# I think i made a big mistake. Can someone verify?



## aahren10 (Sep 11, 2018)

I got somewhat of a community tank with the only small fish being some tetras that are about an inch to and inch and a half each. I bought some fish today and 2 of them were beautiful snook cichlid and they were pretty docile with the other fish in the store tank. Did i just make a big mistake?


----------



## BC in SK (Aug 11, 2012)

I take it that by the common name of snook cichlid you are referring to _Petenia splendida_.https://www.google.ca/search?q=pete...dAhUO7Z8KHcbDA0EQiR56BAgKEBY&biw=1600&bih=763
It gets big, 14" or more, so you need big tanks to house it (like a 6 ft. 125 gal. as a bare minimum for an adult).
It has a specially designed mouth to swallow fish. For it's size, it can swallow large fish so anything you house with it has to have large girth.....or it will eventually end up getting swallowed whole.
Tetras not a hard swallow at all......probably no more then a few months of growth for a young snook, and the tetras will disappear.
For a large Central American cichlid, they are very mild mannered and will often get bullied if housed with other large CA cichlids. I'd probably consider housing them with something more mellow like oscars or large sturdy non-cichlids.


----------



## aahren10 (Sep 11, 2018)

Thank you for the relpy. Everything went well. I got all the tetras out and i put the "snooks" in the tank today. I dont understand, but my two fish look totally different than the link u sent me. Im starting to think they might not be snooks cause one has a calico pattern and the other one has white occasional blotches everywhere and has a small hump starting to begin on his head. But he has a similqr body shape as the one in the picture.


----------



## BC in SK (Aug 11, 2012)

aahren10 said:


> Im starting to think they might not be snooks cause one has a calico pattern and the other one has white occasional blotches everywhere and has a small hump starting to begin on his head.


Post some pictures.


----------



## aahren10 (Sep 11, 2018)

Here. Im starting to tjink he may be a red devil, but he is the most docile cichlid in the tank


----------



## noki (Jun 13, 2003)

aahren10 said:


> Here. Im starting to tjink he may be a red devil, but he is the most docile cichlid in the tank


Yes, that is part of that Red Devil type of cichlids, think they tend to be mixed. Will get large with high potential for destructive behavior.


----------



## aahren10 (Sep 11, 2018)

****. Do u know why hes not aggressive now?


----------



## noki (Jun 13, 2003)

aahren10 said:


> darn. Do u know why hes not aggressive now?


Suppose there is no reason for aggression. You have 2 of these? They have only been the tank a day. Once they get settled and start getting sexually mature they may get more territorial chasing fish or fight with each other. If they get big enough they can try to get smaller fish in their mouth, if not they will ignore the tetras otherwise except for territorial behavior. Eventually you will have problems if you have a smaller tank and tetras.


----------



## aahren10 (Sep 11, 2018)

I took the tetras back + all small fish. Thank you fot the advice


----------

□ □ □ □

Answer these questions from the forum thread about the snook cichlid.
1. How large does the snook cichlid get?
2. What tank is named as the bare minimum for an adult?
3. What did aahren10 take back in the last post?
The material that follows this thread plays no part in the work here.

* _Data section_:
□ □ □ □

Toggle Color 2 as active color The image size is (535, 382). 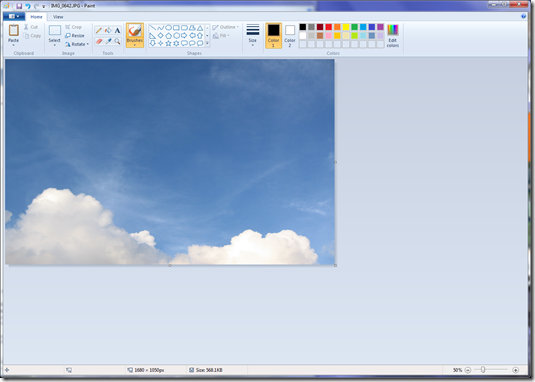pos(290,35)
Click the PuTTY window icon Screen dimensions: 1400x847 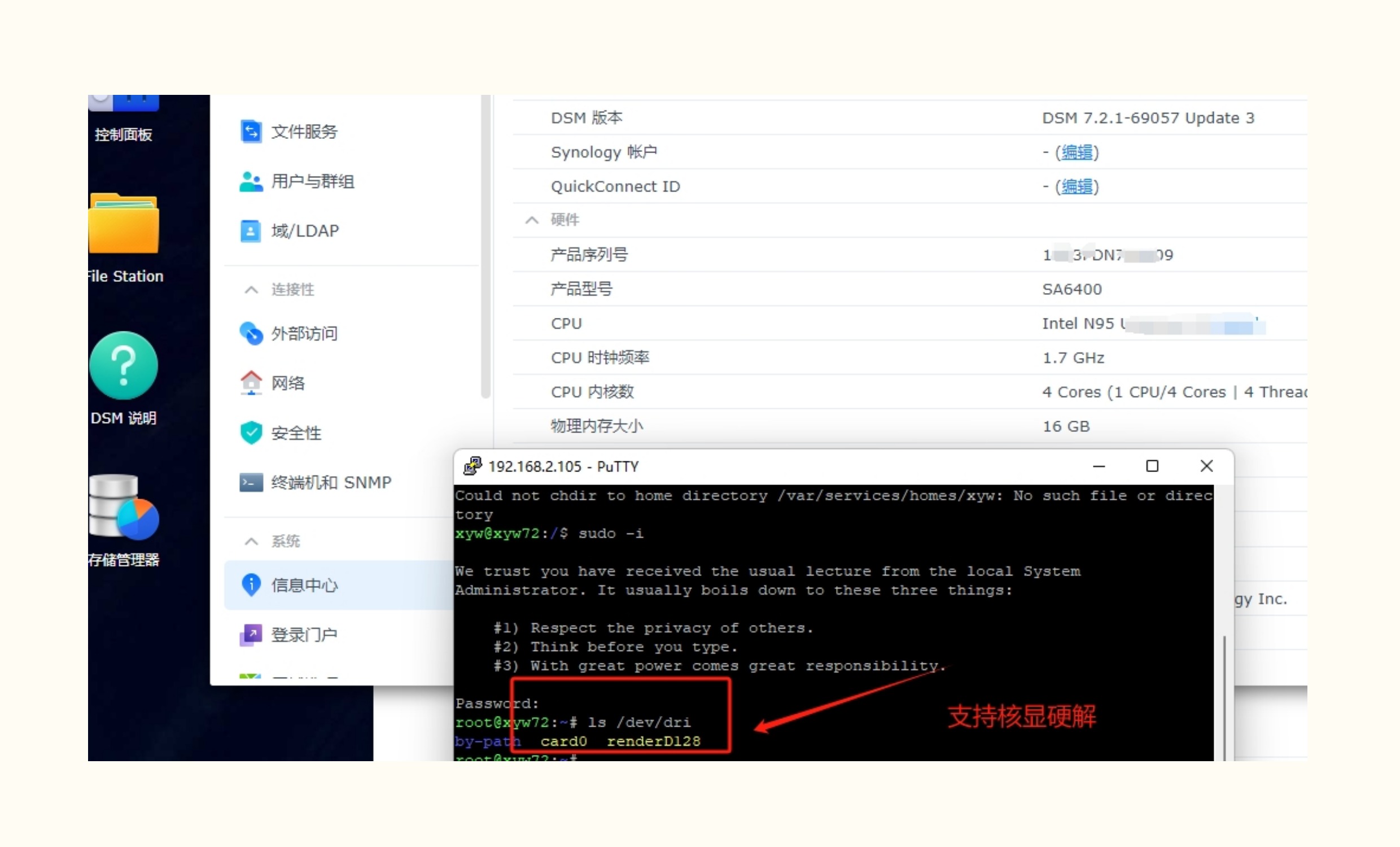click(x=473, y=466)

□ □ □ □

* _Completed exercise_:
1. 14 inches or more.
2. A 6 ft. 125 gal. tank.
3. The tetras and all the small fish.